Extracted records:
"""
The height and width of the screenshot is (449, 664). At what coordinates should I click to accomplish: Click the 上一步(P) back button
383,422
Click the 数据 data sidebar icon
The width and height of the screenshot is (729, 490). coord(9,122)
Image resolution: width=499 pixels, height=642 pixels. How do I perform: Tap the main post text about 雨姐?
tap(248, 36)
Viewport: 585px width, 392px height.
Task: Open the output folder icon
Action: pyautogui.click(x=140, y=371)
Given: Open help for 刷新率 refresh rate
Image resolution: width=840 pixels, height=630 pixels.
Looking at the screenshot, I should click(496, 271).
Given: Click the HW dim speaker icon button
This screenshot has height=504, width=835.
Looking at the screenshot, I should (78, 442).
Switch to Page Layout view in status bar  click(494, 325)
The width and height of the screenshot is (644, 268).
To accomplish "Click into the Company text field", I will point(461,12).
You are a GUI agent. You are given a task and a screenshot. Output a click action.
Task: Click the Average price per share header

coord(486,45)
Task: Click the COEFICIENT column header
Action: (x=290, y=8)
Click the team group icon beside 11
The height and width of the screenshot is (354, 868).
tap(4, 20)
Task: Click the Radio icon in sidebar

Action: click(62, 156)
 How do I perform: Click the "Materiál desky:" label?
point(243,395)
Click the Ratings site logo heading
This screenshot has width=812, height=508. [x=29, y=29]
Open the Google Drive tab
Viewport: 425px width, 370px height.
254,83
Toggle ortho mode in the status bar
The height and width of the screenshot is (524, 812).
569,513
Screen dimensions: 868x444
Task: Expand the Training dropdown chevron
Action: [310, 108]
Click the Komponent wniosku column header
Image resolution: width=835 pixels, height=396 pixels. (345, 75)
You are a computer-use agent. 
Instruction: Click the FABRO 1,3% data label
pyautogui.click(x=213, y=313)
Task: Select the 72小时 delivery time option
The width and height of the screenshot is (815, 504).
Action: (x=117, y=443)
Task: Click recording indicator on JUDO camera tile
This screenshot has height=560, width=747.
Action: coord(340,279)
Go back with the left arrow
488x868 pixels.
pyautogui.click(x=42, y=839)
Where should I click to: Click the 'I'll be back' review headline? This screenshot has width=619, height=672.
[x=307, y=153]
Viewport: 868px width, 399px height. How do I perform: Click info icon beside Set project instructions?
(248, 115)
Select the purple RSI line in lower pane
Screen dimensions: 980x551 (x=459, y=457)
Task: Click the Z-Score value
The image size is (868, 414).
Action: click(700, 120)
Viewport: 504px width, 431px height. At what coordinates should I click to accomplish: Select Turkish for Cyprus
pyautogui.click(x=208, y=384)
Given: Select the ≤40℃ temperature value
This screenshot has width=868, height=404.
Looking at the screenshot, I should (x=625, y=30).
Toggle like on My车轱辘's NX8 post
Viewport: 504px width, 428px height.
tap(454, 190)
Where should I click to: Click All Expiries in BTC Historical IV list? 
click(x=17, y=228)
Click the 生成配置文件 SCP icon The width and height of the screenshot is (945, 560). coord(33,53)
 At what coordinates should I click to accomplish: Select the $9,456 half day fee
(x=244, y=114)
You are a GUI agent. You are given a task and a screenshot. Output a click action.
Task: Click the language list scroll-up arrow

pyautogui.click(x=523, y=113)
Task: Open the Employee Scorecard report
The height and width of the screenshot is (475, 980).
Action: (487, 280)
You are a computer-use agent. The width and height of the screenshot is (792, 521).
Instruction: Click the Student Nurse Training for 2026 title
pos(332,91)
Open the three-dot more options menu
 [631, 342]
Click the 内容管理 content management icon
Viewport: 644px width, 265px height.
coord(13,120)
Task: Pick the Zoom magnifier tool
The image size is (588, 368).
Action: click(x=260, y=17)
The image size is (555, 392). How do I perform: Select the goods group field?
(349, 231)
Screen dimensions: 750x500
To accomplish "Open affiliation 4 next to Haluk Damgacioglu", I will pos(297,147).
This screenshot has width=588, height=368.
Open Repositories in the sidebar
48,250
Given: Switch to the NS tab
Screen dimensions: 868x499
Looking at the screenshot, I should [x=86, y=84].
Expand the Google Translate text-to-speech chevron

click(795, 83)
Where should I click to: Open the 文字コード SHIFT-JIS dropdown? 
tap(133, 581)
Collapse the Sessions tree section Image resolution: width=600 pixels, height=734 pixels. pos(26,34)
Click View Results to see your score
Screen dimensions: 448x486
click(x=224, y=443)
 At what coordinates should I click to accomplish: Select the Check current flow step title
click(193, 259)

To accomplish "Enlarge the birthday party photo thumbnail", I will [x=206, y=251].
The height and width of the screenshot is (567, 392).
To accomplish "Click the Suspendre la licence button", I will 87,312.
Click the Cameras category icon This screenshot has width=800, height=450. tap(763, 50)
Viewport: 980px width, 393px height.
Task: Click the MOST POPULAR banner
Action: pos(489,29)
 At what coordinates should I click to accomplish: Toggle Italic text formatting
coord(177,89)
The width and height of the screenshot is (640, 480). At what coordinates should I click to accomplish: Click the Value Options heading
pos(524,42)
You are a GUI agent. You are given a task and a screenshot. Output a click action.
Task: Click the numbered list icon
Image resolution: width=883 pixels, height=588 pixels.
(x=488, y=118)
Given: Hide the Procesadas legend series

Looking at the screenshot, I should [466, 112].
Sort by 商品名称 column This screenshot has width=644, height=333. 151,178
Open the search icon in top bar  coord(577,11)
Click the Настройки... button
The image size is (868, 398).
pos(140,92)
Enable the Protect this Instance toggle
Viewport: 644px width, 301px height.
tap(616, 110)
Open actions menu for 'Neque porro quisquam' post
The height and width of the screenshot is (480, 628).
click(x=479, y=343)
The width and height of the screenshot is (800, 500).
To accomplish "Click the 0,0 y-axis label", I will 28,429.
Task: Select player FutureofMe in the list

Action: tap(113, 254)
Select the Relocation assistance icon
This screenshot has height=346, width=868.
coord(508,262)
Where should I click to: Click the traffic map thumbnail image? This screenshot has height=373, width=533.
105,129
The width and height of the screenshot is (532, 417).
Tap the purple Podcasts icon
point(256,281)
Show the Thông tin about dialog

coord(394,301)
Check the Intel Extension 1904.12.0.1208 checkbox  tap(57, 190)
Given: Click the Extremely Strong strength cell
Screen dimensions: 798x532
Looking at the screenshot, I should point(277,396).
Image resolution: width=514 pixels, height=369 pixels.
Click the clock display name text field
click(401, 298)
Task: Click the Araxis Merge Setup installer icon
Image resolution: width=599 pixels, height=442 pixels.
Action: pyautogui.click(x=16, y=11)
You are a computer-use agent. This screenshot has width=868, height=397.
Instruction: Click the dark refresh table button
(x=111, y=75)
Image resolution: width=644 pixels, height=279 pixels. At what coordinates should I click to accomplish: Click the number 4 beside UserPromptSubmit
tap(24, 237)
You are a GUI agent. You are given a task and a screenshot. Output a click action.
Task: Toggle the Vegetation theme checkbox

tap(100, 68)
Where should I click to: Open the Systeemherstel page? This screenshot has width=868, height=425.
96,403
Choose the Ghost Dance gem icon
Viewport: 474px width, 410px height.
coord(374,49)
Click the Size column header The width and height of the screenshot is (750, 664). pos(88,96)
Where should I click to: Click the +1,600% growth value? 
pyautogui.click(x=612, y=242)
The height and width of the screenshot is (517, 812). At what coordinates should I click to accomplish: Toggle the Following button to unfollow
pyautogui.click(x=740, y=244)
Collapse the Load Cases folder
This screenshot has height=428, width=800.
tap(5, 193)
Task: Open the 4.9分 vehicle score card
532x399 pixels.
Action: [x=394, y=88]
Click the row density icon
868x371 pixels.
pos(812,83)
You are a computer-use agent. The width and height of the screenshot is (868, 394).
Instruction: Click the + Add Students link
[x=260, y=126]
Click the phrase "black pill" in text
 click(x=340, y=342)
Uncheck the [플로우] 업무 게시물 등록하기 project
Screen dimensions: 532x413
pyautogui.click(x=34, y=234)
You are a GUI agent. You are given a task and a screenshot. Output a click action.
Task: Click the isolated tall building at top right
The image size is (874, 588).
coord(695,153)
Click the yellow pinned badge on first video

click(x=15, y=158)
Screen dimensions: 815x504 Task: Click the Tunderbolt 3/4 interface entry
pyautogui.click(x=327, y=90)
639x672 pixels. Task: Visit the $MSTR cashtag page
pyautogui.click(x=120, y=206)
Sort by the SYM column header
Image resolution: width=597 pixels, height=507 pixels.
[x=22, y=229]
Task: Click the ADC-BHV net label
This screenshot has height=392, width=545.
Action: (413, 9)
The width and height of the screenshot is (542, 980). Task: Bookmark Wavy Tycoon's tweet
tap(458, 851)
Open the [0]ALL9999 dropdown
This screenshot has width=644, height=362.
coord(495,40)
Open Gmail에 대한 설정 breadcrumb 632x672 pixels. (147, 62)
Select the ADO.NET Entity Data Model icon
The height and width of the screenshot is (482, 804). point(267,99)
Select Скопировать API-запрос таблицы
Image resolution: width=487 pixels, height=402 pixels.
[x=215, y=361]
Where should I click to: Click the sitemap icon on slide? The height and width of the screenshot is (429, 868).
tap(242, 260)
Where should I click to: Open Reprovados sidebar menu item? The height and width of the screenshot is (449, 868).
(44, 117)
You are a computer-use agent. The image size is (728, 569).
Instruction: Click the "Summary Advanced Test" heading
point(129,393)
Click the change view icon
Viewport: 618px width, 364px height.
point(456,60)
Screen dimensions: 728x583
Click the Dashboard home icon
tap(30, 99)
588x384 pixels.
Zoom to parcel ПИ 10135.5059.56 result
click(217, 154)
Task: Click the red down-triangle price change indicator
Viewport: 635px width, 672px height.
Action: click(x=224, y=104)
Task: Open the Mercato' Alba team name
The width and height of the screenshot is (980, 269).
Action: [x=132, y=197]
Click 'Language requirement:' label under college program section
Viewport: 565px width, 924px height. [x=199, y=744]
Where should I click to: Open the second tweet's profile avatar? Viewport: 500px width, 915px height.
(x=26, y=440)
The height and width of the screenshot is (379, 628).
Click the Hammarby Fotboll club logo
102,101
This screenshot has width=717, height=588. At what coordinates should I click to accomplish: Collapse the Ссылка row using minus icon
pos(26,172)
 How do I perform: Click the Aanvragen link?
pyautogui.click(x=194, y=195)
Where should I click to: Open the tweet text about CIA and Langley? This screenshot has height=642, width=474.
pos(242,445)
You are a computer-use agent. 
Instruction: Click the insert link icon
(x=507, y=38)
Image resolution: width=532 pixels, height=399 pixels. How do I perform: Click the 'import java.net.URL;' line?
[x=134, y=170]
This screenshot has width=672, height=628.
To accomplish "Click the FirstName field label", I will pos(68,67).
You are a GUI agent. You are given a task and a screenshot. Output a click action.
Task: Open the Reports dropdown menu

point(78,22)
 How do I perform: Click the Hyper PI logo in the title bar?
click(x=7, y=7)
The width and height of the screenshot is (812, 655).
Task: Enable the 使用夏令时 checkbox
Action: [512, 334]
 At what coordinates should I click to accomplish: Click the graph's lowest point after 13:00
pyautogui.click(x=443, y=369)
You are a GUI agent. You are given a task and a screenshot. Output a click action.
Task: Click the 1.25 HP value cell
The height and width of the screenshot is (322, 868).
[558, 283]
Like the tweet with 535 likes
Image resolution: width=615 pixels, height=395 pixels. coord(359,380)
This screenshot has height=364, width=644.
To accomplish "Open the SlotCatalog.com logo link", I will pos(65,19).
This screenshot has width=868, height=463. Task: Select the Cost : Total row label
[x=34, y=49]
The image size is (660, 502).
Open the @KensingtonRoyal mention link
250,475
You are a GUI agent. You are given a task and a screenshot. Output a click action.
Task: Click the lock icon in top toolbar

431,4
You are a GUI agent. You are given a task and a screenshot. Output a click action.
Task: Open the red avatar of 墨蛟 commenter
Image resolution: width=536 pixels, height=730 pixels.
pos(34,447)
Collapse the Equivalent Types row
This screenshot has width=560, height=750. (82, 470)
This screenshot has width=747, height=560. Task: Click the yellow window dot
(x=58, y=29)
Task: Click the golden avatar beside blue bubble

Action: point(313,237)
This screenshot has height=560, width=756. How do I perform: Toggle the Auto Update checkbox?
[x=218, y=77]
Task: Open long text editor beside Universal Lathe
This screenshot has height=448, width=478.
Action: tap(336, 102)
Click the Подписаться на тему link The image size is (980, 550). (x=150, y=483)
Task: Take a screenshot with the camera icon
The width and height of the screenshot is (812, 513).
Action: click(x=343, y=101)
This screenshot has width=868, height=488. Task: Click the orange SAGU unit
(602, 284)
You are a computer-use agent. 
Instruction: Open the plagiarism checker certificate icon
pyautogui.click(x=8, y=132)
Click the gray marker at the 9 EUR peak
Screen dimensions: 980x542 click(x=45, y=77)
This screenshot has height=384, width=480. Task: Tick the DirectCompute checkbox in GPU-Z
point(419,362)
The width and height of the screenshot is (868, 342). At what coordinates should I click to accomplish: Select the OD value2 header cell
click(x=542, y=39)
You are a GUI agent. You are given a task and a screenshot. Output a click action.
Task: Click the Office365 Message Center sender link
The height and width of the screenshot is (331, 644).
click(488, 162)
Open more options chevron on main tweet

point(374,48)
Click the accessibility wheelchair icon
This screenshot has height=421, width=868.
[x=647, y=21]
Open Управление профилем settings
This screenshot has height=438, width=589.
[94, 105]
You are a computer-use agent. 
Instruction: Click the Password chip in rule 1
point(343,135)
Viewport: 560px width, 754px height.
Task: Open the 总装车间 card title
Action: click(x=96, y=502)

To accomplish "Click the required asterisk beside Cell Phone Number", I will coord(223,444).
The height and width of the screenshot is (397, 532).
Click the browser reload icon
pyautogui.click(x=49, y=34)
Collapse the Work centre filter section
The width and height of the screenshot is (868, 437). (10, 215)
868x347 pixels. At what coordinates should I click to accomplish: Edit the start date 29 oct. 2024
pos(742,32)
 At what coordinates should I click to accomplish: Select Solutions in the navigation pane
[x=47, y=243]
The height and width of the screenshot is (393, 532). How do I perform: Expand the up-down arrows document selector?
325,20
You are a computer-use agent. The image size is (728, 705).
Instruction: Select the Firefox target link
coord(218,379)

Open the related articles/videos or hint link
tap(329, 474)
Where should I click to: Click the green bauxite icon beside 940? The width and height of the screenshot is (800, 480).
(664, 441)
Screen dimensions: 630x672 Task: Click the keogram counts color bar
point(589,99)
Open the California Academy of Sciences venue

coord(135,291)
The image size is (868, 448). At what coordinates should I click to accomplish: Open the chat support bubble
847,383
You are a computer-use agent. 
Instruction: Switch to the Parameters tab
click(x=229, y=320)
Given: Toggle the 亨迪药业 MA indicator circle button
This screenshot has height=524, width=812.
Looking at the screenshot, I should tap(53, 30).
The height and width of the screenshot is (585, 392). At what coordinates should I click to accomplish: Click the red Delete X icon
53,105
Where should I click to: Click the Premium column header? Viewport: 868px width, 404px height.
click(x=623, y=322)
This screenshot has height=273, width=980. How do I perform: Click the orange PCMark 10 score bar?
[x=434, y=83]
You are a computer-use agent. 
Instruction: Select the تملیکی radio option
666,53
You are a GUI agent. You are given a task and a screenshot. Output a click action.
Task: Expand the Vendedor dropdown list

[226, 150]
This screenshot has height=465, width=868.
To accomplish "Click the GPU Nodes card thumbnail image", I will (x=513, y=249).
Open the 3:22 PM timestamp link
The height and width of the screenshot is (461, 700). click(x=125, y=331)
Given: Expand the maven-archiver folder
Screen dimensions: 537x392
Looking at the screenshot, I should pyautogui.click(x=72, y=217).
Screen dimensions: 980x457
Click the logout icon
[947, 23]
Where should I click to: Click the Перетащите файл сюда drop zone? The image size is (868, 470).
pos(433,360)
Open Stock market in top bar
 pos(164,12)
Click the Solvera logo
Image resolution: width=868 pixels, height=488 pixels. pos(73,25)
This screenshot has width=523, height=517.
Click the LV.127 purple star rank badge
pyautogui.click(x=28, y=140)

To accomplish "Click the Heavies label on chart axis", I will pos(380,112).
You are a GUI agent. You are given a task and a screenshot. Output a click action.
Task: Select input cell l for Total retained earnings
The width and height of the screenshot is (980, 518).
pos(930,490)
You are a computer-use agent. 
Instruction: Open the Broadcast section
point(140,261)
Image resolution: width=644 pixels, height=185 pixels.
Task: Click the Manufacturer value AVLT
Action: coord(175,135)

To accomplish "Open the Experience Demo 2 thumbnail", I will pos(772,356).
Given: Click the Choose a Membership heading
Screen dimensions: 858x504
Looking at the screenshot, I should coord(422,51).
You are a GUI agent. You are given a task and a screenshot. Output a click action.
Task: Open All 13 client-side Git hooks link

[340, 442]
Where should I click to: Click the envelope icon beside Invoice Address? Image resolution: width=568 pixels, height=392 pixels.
"""
EXERCISE REQUIREMENTS: Begin at the line that has "Image resolution: width=597" in the entries above; stop after the line that has "Open Gmail에 대한". Transcribe exactly those lines and no others.

OUTPUT FOR THIS TASK:
Image resolution: width=597 pixels, height=507 pixels.
[x=22, y=229]
Task: Click the ADC-BHV net label
This screenshot has height=392, width=545.
Action: (413, 9)
The width and height of the screenshot is (542, 980). Task: Bookmark Wavy Tycoon's tweet
tap(458, 851)
Open the [0]ALL9999 dropdown
This screenshot has width=644, height=362.
coord(495,40)
Open Gmail에 대한 설정 breadcrumb 632x672 pixels. (147, 62)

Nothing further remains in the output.